Die Bücher wurden Bestseller. Alle schwedischen Zeitungen schrieben darüber und über das Thema als solches. Das schwedische Fernsehen produzierte eine Serie, in der Jan Jörnmark als Führer durch verlassene Bauten auftrat. Inzwischen widmen sich Tausende von Schweden der Suche nach modernen Ruinen. »Leider hat die öffentliche Aufmerksamkeit bewirkt, dass viele der Ruinen vom Verschwinden bedroht sind. Die Kommunen in ganz Schweden fürchten, dass solche Relikte ihrem Image schaden und die falsche Sorte Touristen anlocken könnten. Zur Zeit wird massenhaft abgerissen«, sagt Jan Jörnmark. In diesem Sommer hat er auf seiner Entdeckungsreise den nächsten großen Schritt gemacht: Er hat eine englischsprachige Website für moderne Ruinen aus aller Welt eingerichtet, die »Creative Destruction« heißt. »Ich hatte eine amerikanische Rankingliste der wichtigsten Wirtschaftsblogs gelesen und gesehen, dass meine schwedische Website unter den fünf besten war«, erklärt er. Denn so sieht er das, was im Jahr 2005 zu seinem Lebenswerk wurde – als eine Art Aufklärungsprojekt in Sachen Ökonomie. Er will erklären, wie der Kapitalismus wirklich funktioniert. »Creative Destruction« klingt für manche vielleicht wie der Name einer Rockband. In Wirklichkeit ist es aber ein Begriff aus der ökonomischen Theorie, der Anfang der vierziger Jahre des vorigen Jahrhunderts von dem österreichischen Volkswirtschaftler Joseph Schumpeter geprägt wurde.

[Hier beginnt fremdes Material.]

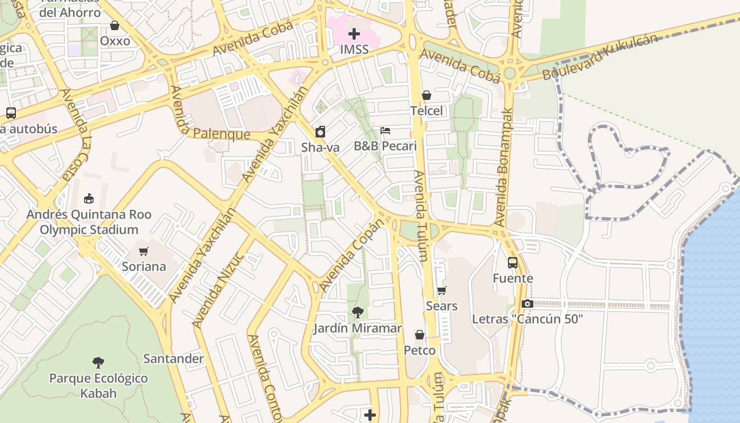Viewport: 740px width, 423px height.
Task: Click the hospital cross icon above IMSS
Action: pos(354,34)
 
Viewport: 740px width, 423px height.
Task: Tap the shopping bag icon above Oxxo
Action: pos(115,25)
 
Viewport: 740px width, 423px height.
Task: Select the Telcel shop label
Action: pos(427,111)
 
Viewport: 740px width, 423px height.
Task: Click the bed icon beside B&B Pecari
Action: pos(385,131)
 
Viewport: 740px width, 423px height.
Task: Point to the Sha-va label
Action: pos(320,148)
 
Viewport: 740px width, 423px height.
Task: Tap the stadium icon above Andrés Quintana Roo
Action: pos(89,199)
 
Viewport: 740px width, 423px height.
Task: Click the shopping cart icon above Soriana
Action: pos(144,251)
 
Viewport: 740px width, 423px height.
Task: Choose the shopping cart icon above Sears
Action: pos(442,290)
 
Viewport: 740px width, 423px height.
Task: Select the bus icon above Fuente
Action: pos(513,262)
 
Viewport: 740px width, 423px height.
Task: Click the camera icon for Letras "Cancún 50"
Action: pos(527,304)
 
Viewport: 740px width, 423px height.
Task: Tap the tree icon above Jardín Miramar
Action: pos(358,312)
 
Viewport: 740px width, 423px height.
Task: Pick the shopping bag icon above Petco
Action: pos(420,335)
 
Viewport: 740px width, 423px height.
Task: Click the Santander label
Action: pos(173,359)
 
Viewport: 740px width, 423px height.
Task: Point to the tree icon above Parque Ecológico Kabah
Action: pos(98,363)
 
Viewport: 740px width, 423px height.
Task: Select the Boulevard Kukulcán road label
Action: pos(601,57)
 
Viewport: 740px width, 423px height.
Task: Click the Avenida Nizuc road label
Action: pos(218,289)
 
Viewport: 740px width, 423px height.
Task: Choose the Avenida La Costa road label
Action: pos(76,135)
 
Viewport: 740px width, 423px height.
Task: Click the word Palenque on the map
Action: pos(221,134)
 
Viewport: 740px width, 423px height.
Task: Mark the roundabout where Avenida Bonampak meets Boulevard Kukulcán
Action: pos(510,73)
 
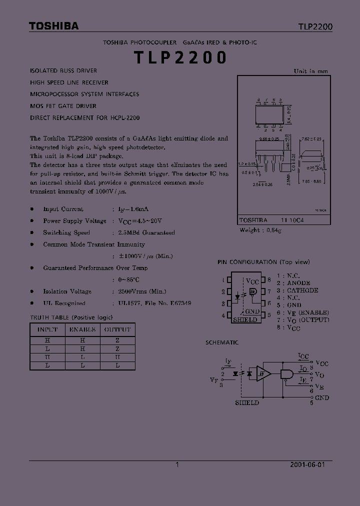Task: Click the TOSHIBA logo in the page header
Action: point(54,26)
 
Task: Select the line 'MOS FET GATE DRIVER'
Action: point(63,106)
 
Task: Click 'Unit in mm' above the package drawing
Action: point(311,71)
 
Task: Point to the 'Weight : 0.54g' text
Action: point(260,230)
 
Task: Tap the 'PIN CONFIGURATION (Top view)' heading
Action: point(264,262)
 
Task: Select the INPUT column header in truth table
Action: point(48,330)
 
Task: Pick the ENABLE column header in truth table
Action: point(82,330)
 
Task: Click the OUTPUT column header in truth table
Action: point(118,330)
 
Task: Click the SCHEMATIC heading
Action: point(222,342)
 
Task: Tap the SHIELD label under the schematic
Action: point(247,402)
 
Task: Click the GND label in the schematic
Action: point(322,398)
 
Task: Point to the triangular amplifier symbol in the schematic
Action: point(264,374)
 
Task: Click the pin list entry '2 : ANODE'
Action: point(296,283)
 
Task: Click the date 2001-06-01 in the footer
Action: point(308,464)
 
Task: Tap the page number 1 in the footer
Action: point(178,464)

SCHNELLER, GRÖSSER, WEITER
Sie besagt, kurz gefasst, dass der Kapitalismus von Investoren und Unternehmern vorangetrieben wird (auch Großkonzerne können diese Rollen übernehmen), die, sobald sie neue Geschäftschancen, neue Produktionsformen und bessere Vermarktungswege sehen, andere Betriebe unerbittlich verdrängen. »Des einen Brot, des andern Tod«, wie das Sprichwort sagt. Jan Jörnmarks moderne Ruinen erzählen die Geschichte von Unternehmen, Kommunen und Branchen, die zu spät oder unangemessen auf Ereignisse in ihrer Umgebung reagiert haben. Jörnmark meint, dass Globalisierung und Deregulierung, leichterer Zugang zu Risikokapital und immer schnellere Technik diese Prozesse beschleunigen: Der Kapitalismus werde in zunehmendem Tempo Betriebe entstehen lassen und wieder zugrunde richten.
WOHLSTAND FÜR ALLE?
Das steht im Gegensatz zu dem, was die etablierteste aller volkswirtschaftlichen Theorien behauptet – die neoklassische Schule (im alltäglichen Sprachgebrauch heißen ihre Anhänger die Neoliberalen). Nach dieser Theorie beinhaltet der Kapitalismus eine viel gemächlichere Entwicklung, die zu wirtschaftlichem Wohlstand für alle führt. Würde man alle hemmenden Gesetze, Regulierungen und Subventionen abschaffen und den Kapitalismus sich völlig frei entfalten lassen, so wird behauptet, könnte eine Art harmonisches Gleichgewicht entstehen, in dem Menschen und Unternehmen rationale Entscheidungen treffen, die ihnen selbst nützen – und zugleich dem Kollektiv.
Diese Theorie, zu deren bekanntesten Vertretern der Amerikaner Milton Friedman zählt, bildete in den letzten Jahrzehnten die Grundlage für viele politische Entscheidungen, auf nationaler wie auf internationaler Ebene. Joseph Schumpeter war kein Gegner des Kapitalismus, im Gegenteil. Aber in seinem Szenario sind die Verlierer weitaus in der Mehrheit, jedenfalls auf kürzere Sicht. Seit der jüngsten globalen Finanzkrise finden die Neo-Schumpeterianer, zu denen man Jan Jörnmark rechnen kann, zunehmend Gehör. »Wenn ich mit meinen Forschungen, meinen Büchern und meinen Websites dazu beitragen kann, dass die Menschen besser verstehen, was um sie herum passiert und was sie in Zukunft erwartet, bin ich sehr froh. Ich möchte die Entfremdung abbauen. Dafür tue ich das alles. Nicht, weil ich unbedingt über Zäune klettern und in verlassenen Gebäuden herumschleichen will. Auch wenn das manchmal so spannend ist, dass ich Gänsehaut bekomme«, sagt Jan Jörnmark und lächelt.